That requires a document or mobile phone certificate proving vaccination or a negative Coronavirus test taken within the previous 72 hours, of recovery from the virus in the last six months
Despite criticisms over data privacy worries, Cyprus on May 10 began a so-called CoronaPass requirement to allow travel as the country has opened to more tourists and eased out of COVID-19 lockdown measures.
That requires a document or mobile phone certificate proving vaccination or a negative Coronavirus test taken within the previous 72 hours, of recovery from the virus in the last six months.
It must be displayed by all residents and visitors at hotels, restaurants, cafes or bars, places of worship, theaters and cinemas, shopping malls, gyms, retirement homes, beauty salons, beaches, food stores, and other public venues.
“Cyprus takes a step towards returning to a more normal pace of social and economic activity,” Health Minister Constantinos Ioannou said, reported the site Medical Xpress.
“By implementing health protocols, testing the population, and expediting the vaccination program, Cyprus is taking an important step towards exiting uncertainty,” he added.

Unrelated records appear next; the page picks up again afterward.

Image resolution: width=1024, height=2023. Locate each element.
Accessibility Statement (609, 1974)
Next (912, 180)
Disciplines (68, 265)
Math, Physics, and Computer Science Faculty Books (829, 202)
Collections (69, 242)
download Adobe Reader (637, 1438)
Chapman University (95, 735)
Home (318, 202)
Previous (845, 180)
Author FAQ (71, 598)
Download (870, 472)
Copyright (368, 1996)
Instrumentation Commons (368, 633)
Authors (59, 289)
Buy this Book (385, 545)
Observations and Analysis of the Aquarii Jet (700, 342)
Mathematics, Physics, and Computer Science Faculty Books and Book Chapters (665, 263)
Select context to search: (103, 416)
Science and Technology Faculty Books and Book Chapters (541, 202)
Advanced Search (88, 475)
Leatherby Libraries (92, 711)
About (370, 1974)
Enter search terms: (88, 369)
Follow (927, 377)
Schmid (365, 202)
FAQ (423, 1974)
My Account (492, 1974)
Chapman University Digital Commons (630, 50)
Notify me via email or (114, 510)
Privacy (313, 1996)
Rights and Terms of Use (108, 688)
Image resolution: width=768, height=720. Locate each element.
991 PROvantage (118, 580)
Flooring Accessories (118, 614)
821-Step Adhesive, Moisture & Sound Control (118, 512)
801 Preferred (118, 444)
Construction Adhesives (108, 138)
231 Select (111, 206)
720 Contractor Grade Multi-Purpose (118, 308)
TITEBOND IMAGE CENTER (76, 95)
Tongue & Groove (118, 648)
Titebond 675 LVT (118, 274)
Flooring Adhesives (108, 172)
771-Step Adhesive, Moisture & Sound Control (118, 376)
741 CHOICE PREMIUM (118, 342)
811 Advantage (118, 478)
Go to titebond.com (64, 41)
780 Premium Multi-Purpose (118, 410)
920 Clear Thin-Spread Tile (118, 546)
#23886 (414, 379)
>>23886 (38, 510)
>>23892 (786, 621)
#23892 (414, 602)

The pass will replace a system in which people had to get official approval by tet message or another form to be able to leave their homes during three lockdowns aimed at slowing the spread of the virus.
Cypriots wanting to enter hospitality venues will now need to show the COVID-19-free certificate as a temporary measure until May 31 in an attempt to get more people to be vaccinated, which isn’t mandatory.
The health ministry said Cyprus ranks sixth in the EU for administering the first dose of COVID vaccines, with two shots required weeks or months apart except for the single-shot Johnson & Johnson dose.
Until May 8, some, 36 percent of the adult population had received the first jab, and 11 percent been fully vaccinated but health officials said 65-70 percent of the population must be protected to achieve immunity and beat the pandemic.
Cyprus, excluding the northern third occupied by Turkish-Cypriots since an unlawful 1974 Turkish invasion, has had nearly 70,000 cases and 334 deaths since March 2020.